The flexibility of hybrid approaches extends to combination strategies. We can employ various mathematical and decision-making methods, including Pareto rules, majority voting, and hierarchical algorithm selection. These strategies allow for nuanced result aggregation, enabling a more sophisticated and reliable image detection process.
While hybrid approaches also have disadvantages (manual parameter tuning, complexity, overhead, …), overall, well-designed and properly configured hybrid approaches can offer a powerful solution to the challenges of near duplicate image detection.

Our Reverse Image Search system leverages hybrid detection profiles, strategically tailored to address specific threat types. Each profile comprises a curated series of detection methods, complemented by aggregation techniques and precise thresholds for threat identification.
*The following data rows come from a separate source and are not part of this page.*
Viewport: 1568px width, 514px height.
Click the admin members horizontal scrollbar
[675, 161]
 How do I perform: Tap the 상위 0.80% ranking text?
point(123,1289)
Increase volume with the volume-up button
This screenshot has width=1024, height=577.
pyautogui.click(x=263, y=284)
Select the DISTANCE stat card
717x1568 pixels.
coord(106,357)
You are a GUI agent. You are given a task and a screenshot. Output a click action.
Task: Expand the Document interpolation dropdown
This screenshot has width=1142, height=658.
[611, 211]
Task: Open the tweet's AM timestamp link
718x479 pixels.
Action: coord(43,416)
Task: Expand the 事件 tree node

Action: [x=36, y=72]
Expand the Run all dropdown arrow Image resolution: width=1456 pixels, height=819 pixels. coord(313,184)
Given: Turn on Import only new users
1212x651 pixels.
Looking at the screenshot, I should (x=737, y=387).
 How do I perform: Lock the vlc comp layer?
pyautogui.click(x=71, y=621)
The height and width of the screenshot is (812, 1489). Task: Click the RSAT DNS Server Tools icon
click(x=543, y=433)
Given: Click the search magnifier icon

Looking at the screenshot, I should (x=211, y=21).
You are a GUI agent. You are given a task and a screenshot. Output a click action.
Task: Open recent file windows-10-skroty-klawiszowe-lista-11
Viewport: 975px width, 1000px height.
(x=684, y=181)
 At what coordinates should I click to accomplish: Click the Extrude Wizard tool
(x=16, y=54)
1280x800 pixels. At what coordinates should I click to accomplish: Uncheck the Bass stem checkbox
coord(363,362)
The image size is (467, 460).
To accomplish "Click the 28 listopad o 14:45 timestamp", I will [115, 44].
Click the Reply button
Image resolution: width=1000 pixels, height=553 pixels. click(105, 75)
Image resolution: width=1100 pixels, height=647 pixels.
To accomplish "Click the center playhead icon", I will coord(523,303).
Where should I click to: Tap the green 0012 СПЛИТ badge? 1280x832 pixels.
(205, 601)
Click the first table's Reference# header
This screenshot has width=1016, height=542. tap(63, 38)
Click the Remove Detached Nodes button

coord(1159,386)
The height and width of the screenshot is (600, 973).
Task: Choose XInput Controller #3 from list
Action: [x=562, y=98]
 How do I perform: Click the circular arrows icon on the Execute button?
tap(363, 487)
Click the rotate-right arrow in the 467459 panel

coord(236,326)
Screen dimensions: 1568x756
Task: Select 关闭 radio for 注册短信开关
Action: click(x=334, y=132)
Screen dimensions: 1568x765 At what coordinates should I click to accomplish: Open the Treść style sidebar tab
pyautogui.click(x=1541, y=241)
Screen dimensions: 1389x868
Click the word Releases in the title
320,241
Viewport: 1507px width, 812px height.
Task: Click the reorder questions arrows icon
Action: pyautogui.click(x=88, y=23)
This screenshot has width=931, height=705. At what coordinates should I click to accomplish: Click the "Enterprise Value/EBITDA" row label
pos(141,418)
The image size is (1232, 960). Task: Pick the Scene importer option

To optimize computational efficiency, these detection methods are implemented using a funnel approach, prioritizing rapid, less-intensive techniques before progressively engaging in more resource-demanding analytical methods.
Conclusion
In this article, we have explored advanced techniques for detecting near duplicate images, highlighting the power of hybrid approaches in cybersecurity. By combining methods like ORB, OCR, and strategic detection workflows, we have demonstrated a sophisticated approach to identifying and mitigating visual threats.
Our next article will dive deep into experiments with the Reverse Image Search system, showcasing its real-world performance. Also, we will explore the integration of multimodal LLM models to advance our near duplicate image detection capabilities. By leveraging state-of-the-art machine learning techniques, we aim to perfect our capabilities in visual threat detection through innovative approaches.